Interest in large engineered wood buildings is driven by both technological advances and the growing concern for ecology and sustainable construction practices. In many places, wood has caught up with concrete and steel in terms of industrialized manufacturing, prefabrication and rapid site erection, leading to overall cost competitiveness. Designers and engineers from regions around the world have taken note and developed new, innovative timber buildings based on technology, know-how, and resources available to them. With a focus on high-tech design, production and speed, contemporary, engineered wood construction is able to compete with other materials on cost, but also offers the additional benefits of beauty, connection to craftsmanship, and a regional, ecological-based architecture.
While much can be said of the quantifiable environmental reasons to pursue wood construction, this unique material also presents more subtle and qualitative arguments for its use. In the hewn logs, joinery, and ornament of traditional wood construction, we can find a reflection of the people and cultures that raised these structures. Often these buildings do not just resist external forces, but are meditations on life and the construction process itself. The versatility of wood has allowed countless cultures to express their identity, and is continuing to do so today. While wood is a challenging medium to work with, its use can establish an identity of place and reclaim a heritage of building and craftsmanship. Today the use of wood is again capturing the imagination of designers and builders for many of the same reasons that our ancestors used this material: for its availability, versatility, and ability to renew itself.

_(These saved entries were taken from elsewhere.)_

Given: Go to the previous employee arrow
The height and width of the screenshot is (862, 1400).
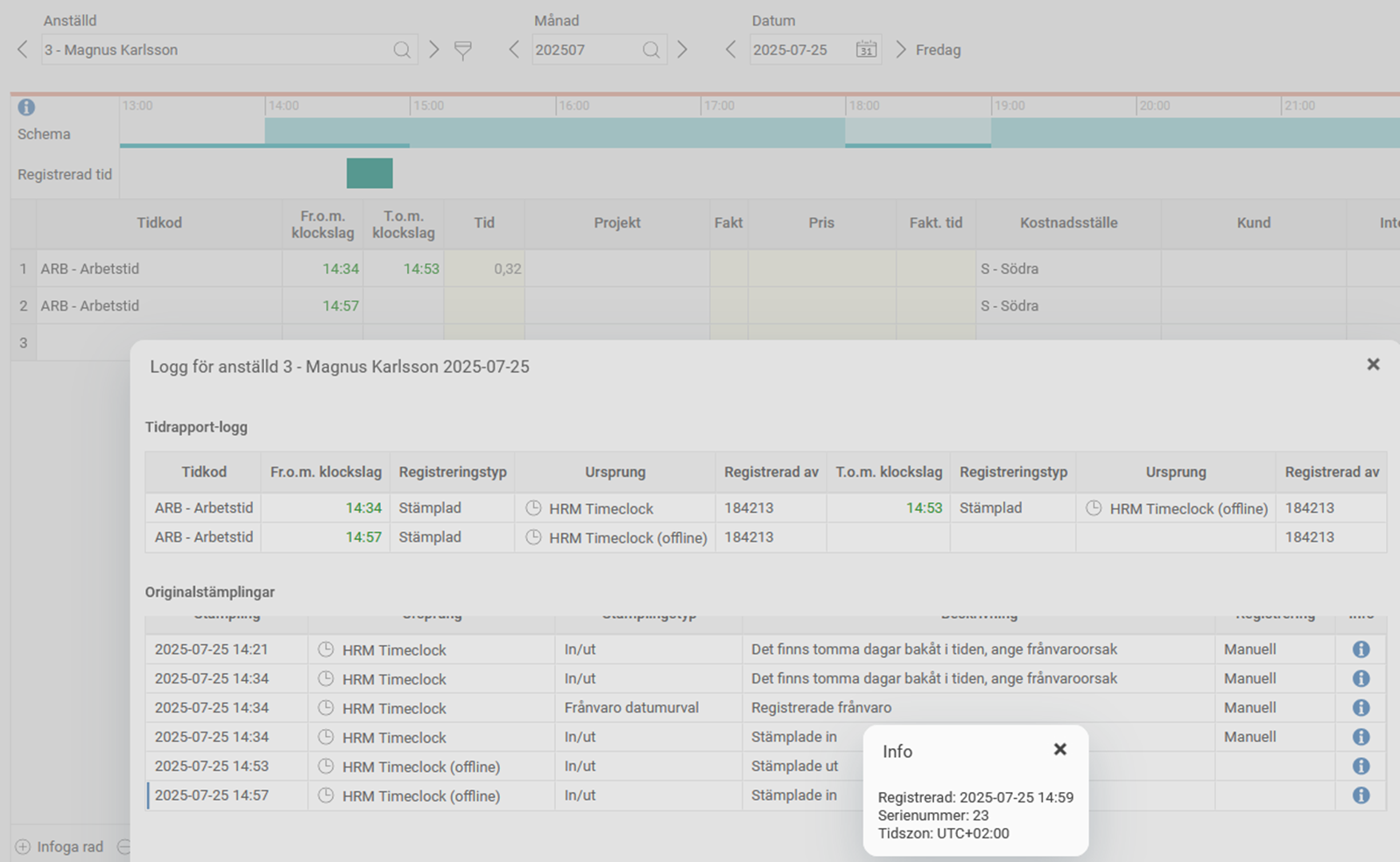Looking at the screenshot, I should pos(23,50).
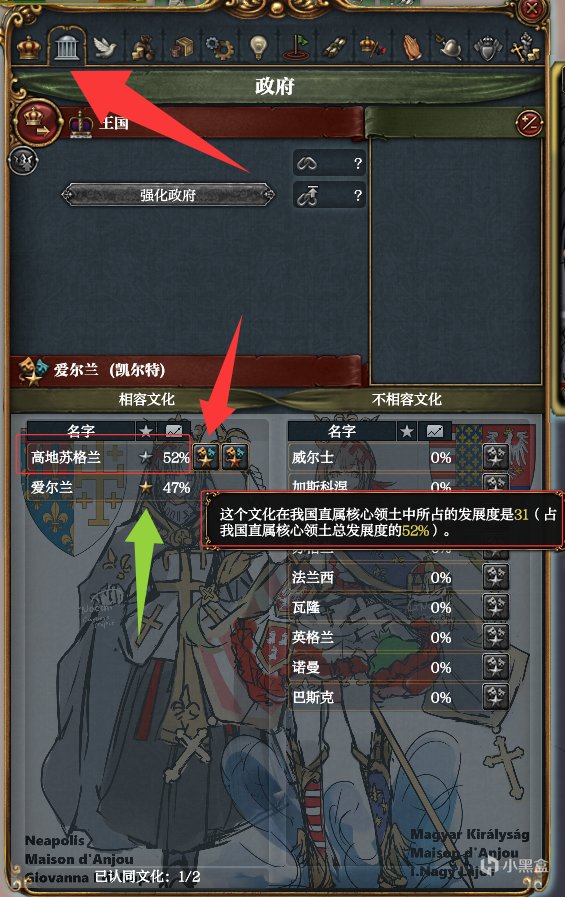Click the 强化政府 button
The height and width of the screenshot is (897, 565).
[168, 195]
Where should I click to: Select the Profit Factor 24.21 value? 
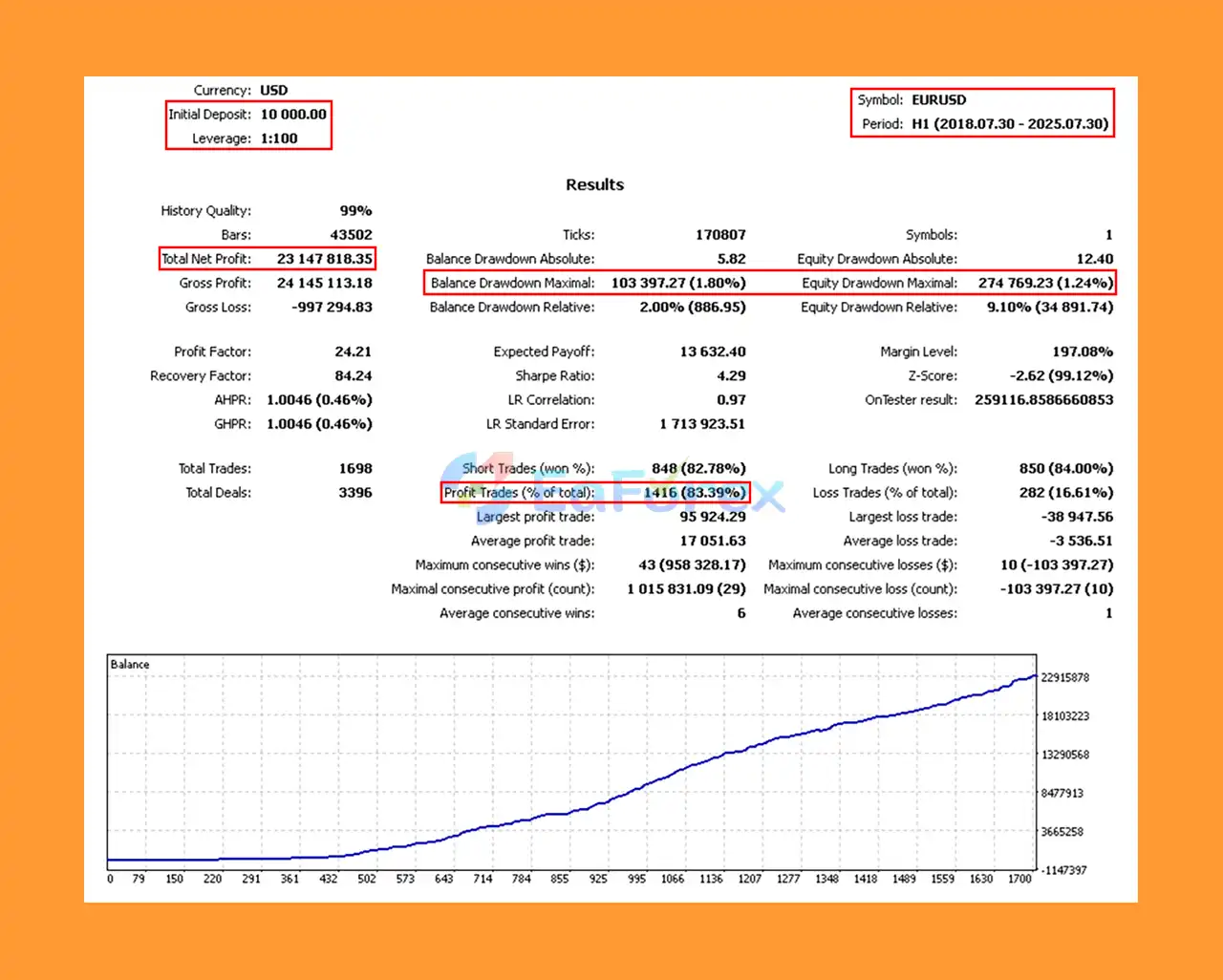(354, 352)
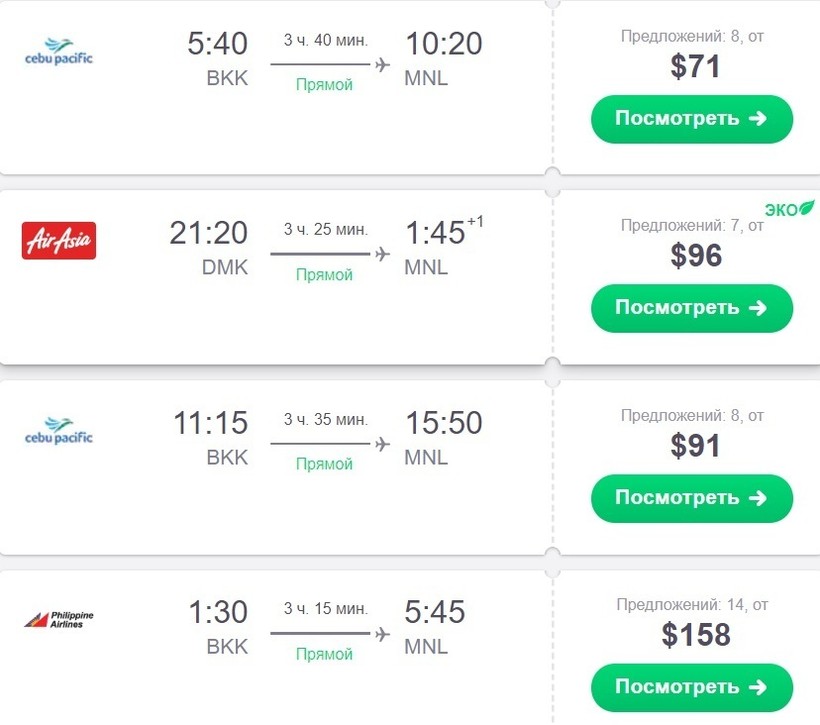Select the 5:40 BKK departure time

click(x=217, y=44)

- an overview into the use of wood in an historical context in countries around the world.
- the environmental rationale for the use of wood
- recent developments in contemporary fire safety and structural issues
- insights into building code challenges
- 28 detailed case studies of new mass timber buildings and building systems
The book contains a wealth of technical drawings, construction images and finished photography so the reader can understand the benefits and challenges of mass timber architecture from a project’s start to finish. Case studies from the UK, Norway, Sweden, Germany, Austria, Italy, Canada, the United States, New Zealand, and Australia highlight design strategies, construction details and unique cultural attitudes in wood design. The case studies include the most ambitious academic, hospitality, industrial, multi-family, and wood office buildings in the world.
The book not only answers the question of why different design teams choose wood, but it also demonstrates the diversity of design options available using solid wood building techniques, whether that be panelized buildings, post and beam buildings, hybrid buildings, or modular buildings. Solid Wood presents a cross-section of case studies that demonstrate how architects, engineers and designers are using novel approaches to challenge conventional notions about wood construction, pushing against building code limitations, and in many cases going beyond those limitations. In doing so, they are solving age-old problems of durability, stability and fire-safety while creating compelling, place-based architecture that can compete with more conventional materials.